Moments later, Biden blundered through a 23-minute speech as polls show large majorities of voters are concerned about his mental acuity as he seeks re-election.
“I am friends with your leader, Mr. Moon, you know,” Biden told corporate leaders — appearing to refer to former South Korean President Moon Jae-in, who left office in 2022.
The current South Korean president, Yoon Suk Yeol, has interacted with Biden at many events and even was honored by Biden in April at his second state dinner since taking office.
The errors continued as the president invoked Trump in what had been advertised by the White House as a planned attack on Rep. Lauren Boebert (R-Colo.) for opposing Biden-backed economic bills.
“We can use [a billionaire minimum tax] to strengthen the Social Security and Medicare system instead of cutting them like Congressman Trump and Boebert want to do,” Biden said.
Trump, 77, opposed the efforts of some fellow Republicans to alter Social Security during his presidency and is the GOP front-runner to face off against Biden again in next year’s election.
In a yet another possible stumble, Biden reminisced about what he said was a conversation with the late Chinese leader Deng Xiaoping, who died in 1997 and is best-known for liberalizing China’s economy to introduce elements of capitalism in the late 1970s and ’80s.
“I said this to Deng Xiaoping in the Himalayas and I’ve said this to every world leader: It’s never, never, never been a good bet to bet against the American people,” the president said.
The story resembled a frequently told Biden anecdote involving what he claimed was a conversation with current Chinese President Xi Jinping during their respective vice presidencies.
At another point in his speech, Biden claimed to have “cut the federal deficit by over $7 billion” — likely a slipped-up telling of his more frequent claim to have cut the deficit by $1.7 trillion, which at one point was true but only when factoring in a blip in COVID-19 and stimulus spending.
The national debt is currently more than $33.8 trillion — up more than $6 trillion since Biden took office — and fiscal year 2023, which ended Sept. 30, saw the highest non-pandemic deficit in US history at $1.7 trillion.
Biden’s nuclear football joke went viral Wednesday on social media alongside his series of gaffes at the same stop.
Presidents are famously accompanied while traveling by a military aide carrying a briefcase with items that can be used to authorize a nuclear attack — including a card that contains authentication codes.
Although Biden’s defenders argue he’s simply gaffe-prone, fellow Democrats have expressed alarm at his recent public errors.

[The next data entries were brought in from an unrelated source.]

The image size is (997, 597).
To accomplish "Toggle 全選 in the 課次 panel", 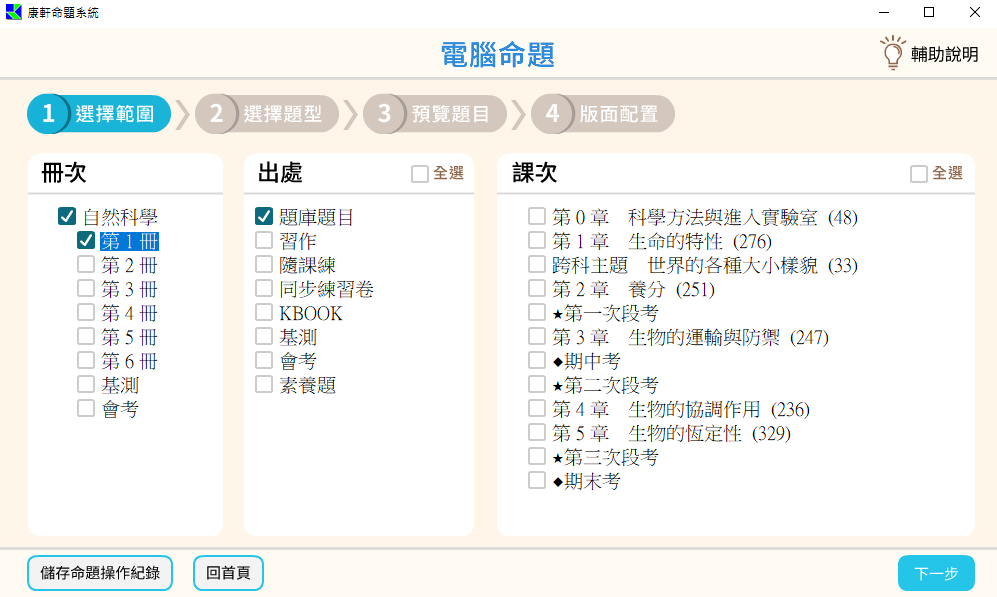I will [919, 174].
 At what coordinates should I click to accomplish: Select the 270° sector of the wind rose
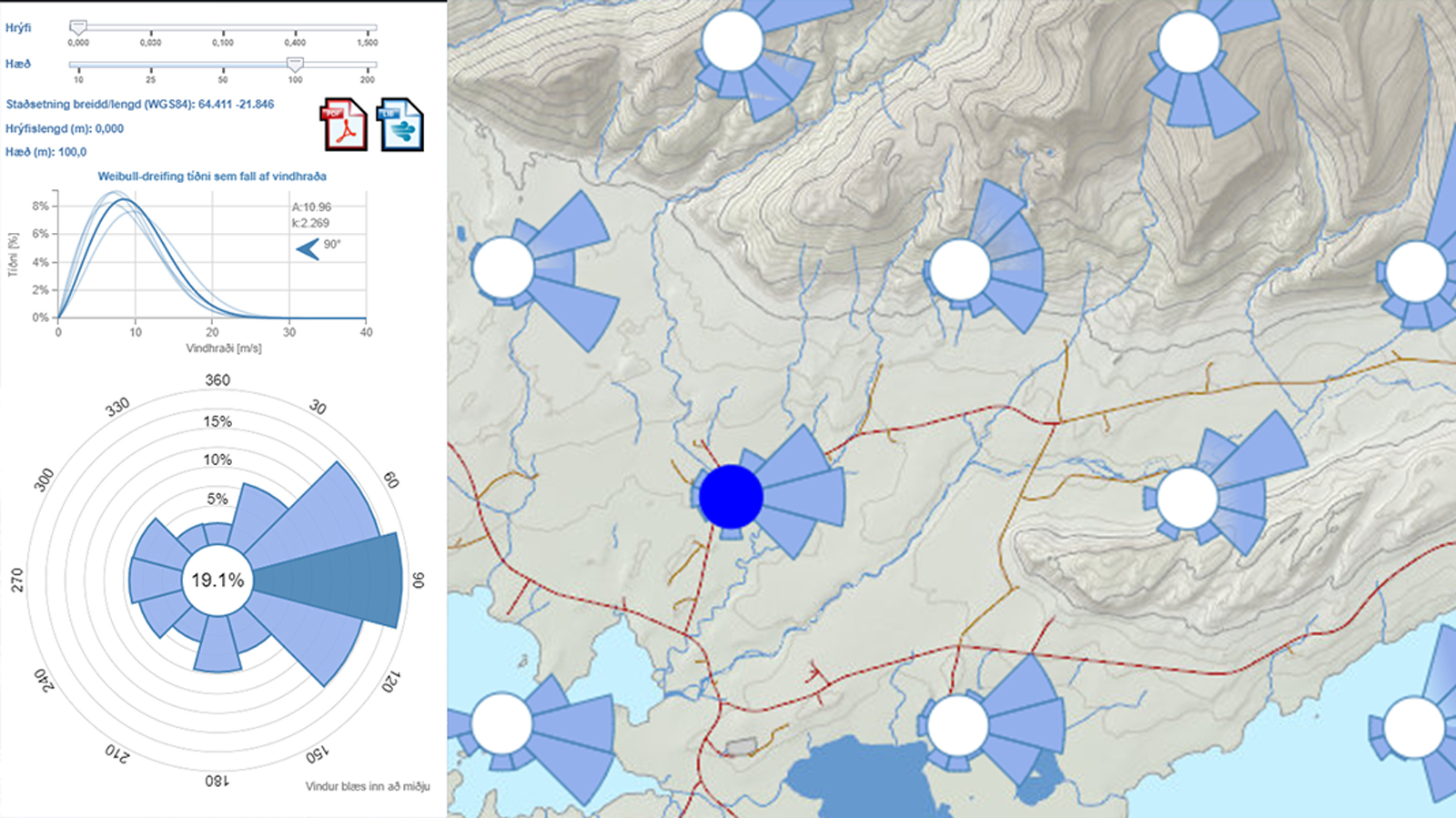point(155,581)
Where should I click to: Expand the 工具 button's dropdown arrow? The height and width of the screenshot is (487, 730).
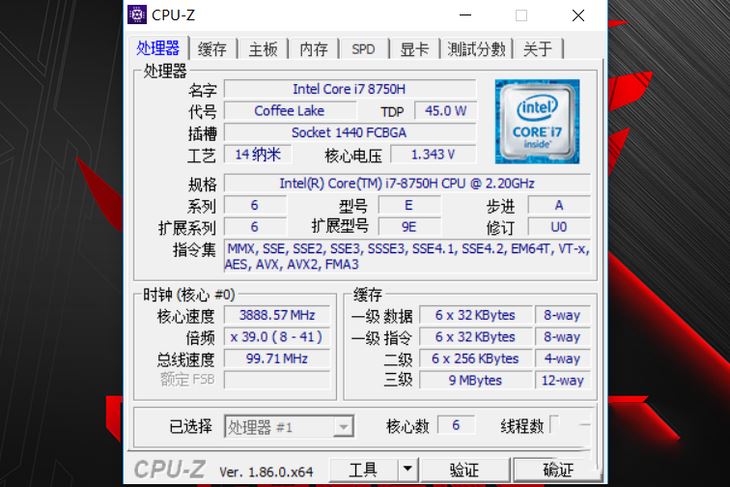tap(407, 469)

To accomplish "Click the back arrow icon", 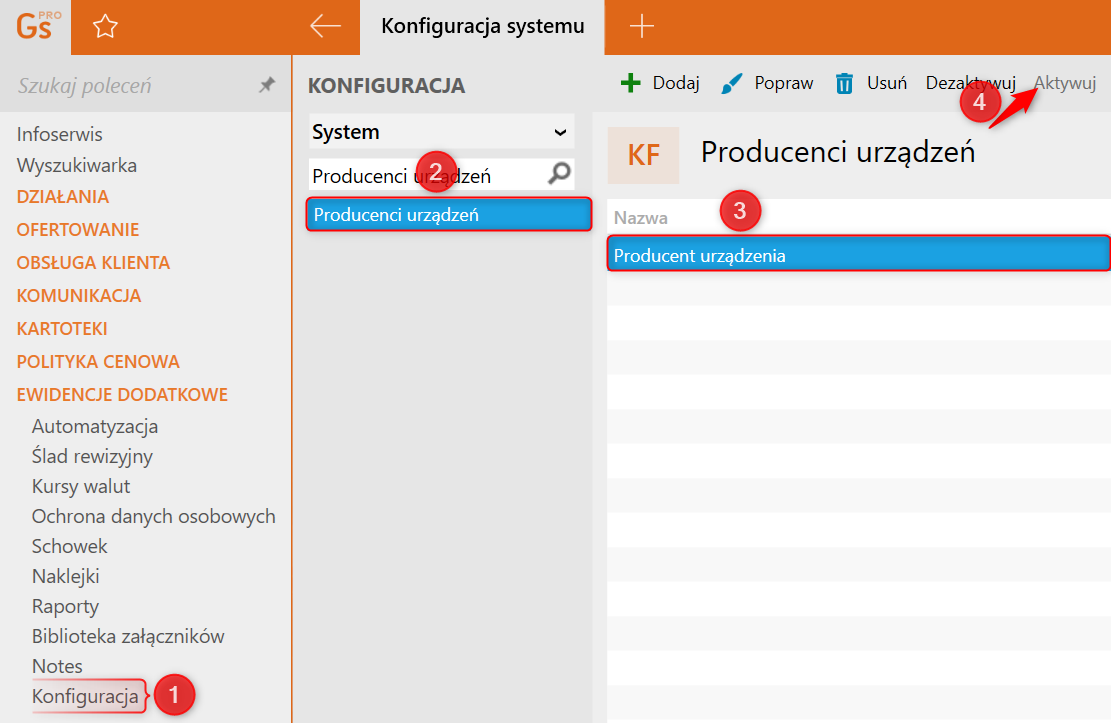I will click(325, 27).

David Axelrod, the former chief campaign strategist to President Barack Obama, said this month that “in front of the camera, what he’s projecting is causing people concerns, and that is worrisome.”
A New York Times poll released Nov. 7 found 71% of swing-state voters say Biden is “too old to be an effective president,” while just 39% said the same of Trump.
A Wall Street Journal poll released in September found that 73% of registered voters believed Biden was too old, versus 47% who said the same of Trump.